Jhaveri, Perrin; Bozkurt, Selen; Moyal, Axel; Belov, Artur; Anderson, Steven; Shan, Hua; Whitaker, Barbee; Hernandez-Boussard, Tina.
Afiliação
  • Jhaveri P; School of Medicine, Stanford University, Stanford, California, USA.
  • Bozkurt S; Stanford Blood Center, Stanford, California, USA.
  • Moyal A; Department of Medicine (Biomedical Informatics), Stanford University School of Medicine, Stanford, California, USA.
  • Belov A; Department of Medicine (Biomedical Informatics), Stanford University School of Medicine, Stanford, California, USA.
  • Anderson S; Center for Biologics Evaluation and Research, Office of Biostatistics and Epidemiology, US FDA, Silver Spring, Maryland, USA.
  • Shan H; Center for Biologics Evaluation and Research, Office of Biostatistics and Epidemiology, US FDA, Silver Spring, Maryland, USA.
  • Whitaker B; School of Medicine, Stanford University, Stanford, California, USA.
  • Hernandez-Boussard T; Stanford Blood Center, Stanford, California, USA.
Transfusion ; 62(5): 1019-1026, 2022 05.
Article em En | MEDLINE | ID: mdl-35437749
ABSTRACT

BACKGROUND:

Blood transfusions are a vital component of modern healthcare, yet adverse reactions to blood product transfusions can cause morbidity, and rarely result in mortality.

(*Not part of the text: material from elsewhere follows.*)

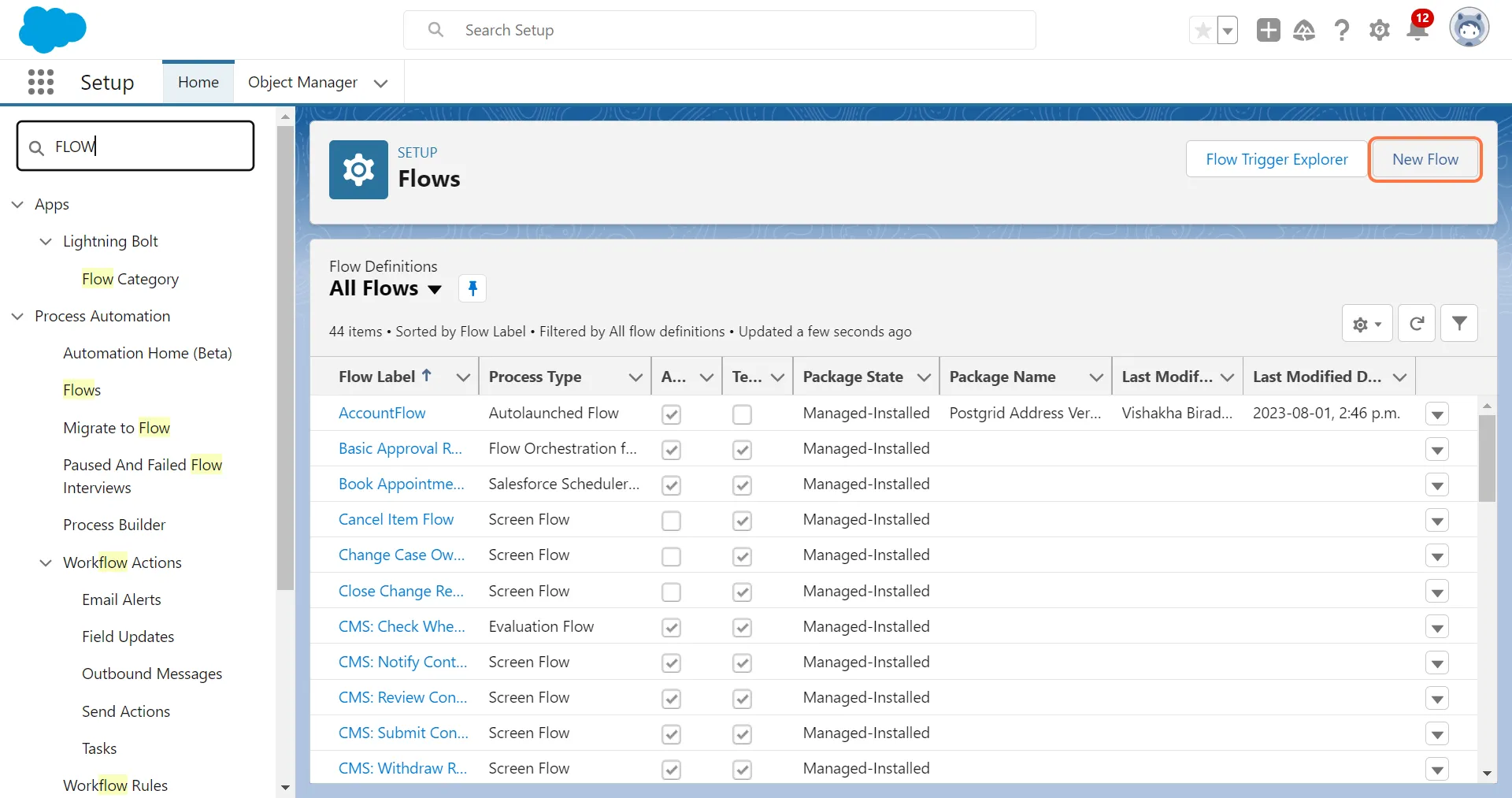Click the Trailhead guidance icon
1512x798 pixels.
[x=1304, y=31]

Therefore, accurate reporting of transfusion related adverse events (TRAEs) is paramount to improved transfusion practice. This study aims to investigate real-world data (RWD) on TRAEs by evaluating differences between ICD 9/10-based electronic health records (EHR) and blood bank-specific reporting. STUDY DESIGN AND

METHODS:

TRAE data were retrospectively collected from a blood bank-specific database between Jan 2015 and June 2019 as the reference data source and compared it to ICD 9/10 diagnostic codes corresponding to various TRAEs. Seven reactions that have corresponding ICD 9/10 diagnostic codes were evaluated Transfusion related circulatory overload (TACO), transfusion related acute lung injury (TRALI), febrile non-hemolytic reaction (FNHTR), transfusion-related anaphylactic reaction (TRA), acute hemolytic transfusion reaction (AHTR), delayed hemolytic transfusion reaction (DHTR), and delayed serologic reaction (DSTR). These accounted for 33% of the TRAEs at an academic institution during the study period.

RESULTS:

Among 18637 adult blood transfusion recipients, there were 229 unique patients with 263 TRAE related ICD codes in the EHR, while there were 191 unique patients with 287 TRAEs identified in the blood bank database. None of the categories of reaction we investigated had perfect alignment between ICD 9/10 codes and blood bank specific diagnoses.

DISCUSSION:

Multiple systemic challenges were identified that hinder effective reporting of TRAEs. Identifying factors causing inconsistent reporting between blood banks and EHRs is paramount to developing effective workability between these electronic systems, as well as across clinical and laboratory teams.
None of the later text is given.